Exchange instabilities in electron systems: Bloch versus Stoner Ferromagnetism
Ying Zhang, S. Das Sarma

TL;DR
This paper investigates how low-density 2D and 3D electron systems with Coulomb interactions can develop ferromagnetic instabilities due to exchange effects, with implications for low-disorder semiconductor systems.
Contribution
It identifies the critical densities for ferromagnetic instabilities of Stoner and Bloch types in electron systems and compares them to dispersion instability thresholds.
Findings
Ferromagnetic instabilities occur at densities higher than dispersion divergence.
Both Stoner and Bloch type instabilities are possible.

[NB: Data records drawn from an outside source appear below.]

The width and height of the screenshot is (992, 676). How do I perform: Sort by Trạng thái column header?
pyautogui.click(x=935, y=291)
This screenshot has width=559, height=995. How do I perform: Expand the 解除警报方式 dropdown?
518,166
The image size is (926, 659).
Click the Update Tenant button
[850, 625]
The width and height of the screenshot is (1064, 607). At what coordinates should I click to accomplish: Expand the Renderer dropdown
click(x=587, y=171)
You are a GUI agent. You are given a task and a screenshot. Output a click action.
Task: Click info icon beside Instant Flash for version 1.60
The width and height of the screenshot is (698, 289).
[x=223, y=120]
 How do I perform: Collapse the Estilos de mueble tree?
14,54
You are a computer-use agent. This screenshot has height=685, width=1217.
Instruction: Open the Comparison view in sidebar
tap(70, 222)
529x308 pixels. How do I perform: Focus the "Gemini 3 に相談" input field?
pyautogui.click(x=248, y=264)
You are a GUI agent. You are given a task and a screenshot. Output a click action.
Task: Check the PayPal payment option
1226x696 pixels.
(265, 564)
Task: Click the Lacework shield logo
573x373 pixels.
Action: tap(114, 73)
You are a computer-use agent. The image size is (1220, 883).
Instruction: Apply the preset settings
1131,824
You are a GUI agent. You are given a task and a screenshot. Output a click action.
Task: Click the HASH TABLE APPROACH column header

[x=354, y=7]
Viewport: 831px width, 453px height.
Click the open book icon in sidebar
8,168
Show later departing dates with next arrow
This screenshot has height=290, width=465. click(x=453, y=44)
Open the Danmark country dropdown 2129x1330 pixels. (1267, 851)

Implications for low-disorder 2D semiconductor systems are discussed.
Abstract
We show that 2D and 3D electron systems with the long-range Coulomb electron-electron interaction could develop ferromagnetic instabilities due to strong exchange effects at low densities. The critical densities in both 2D and 3D systems at which the magnetic instability, which could either be of Stoner type (second-order) or of Bloch type (first-order), are higher than the dispersion instability critical density where effective mass at the Fermi surface diverges. We discuss the theoretical as well as experimental implications of the ferromagnetic instability at low electron densities, particularly in low-disorder semiconductor-based two-dimensional systems.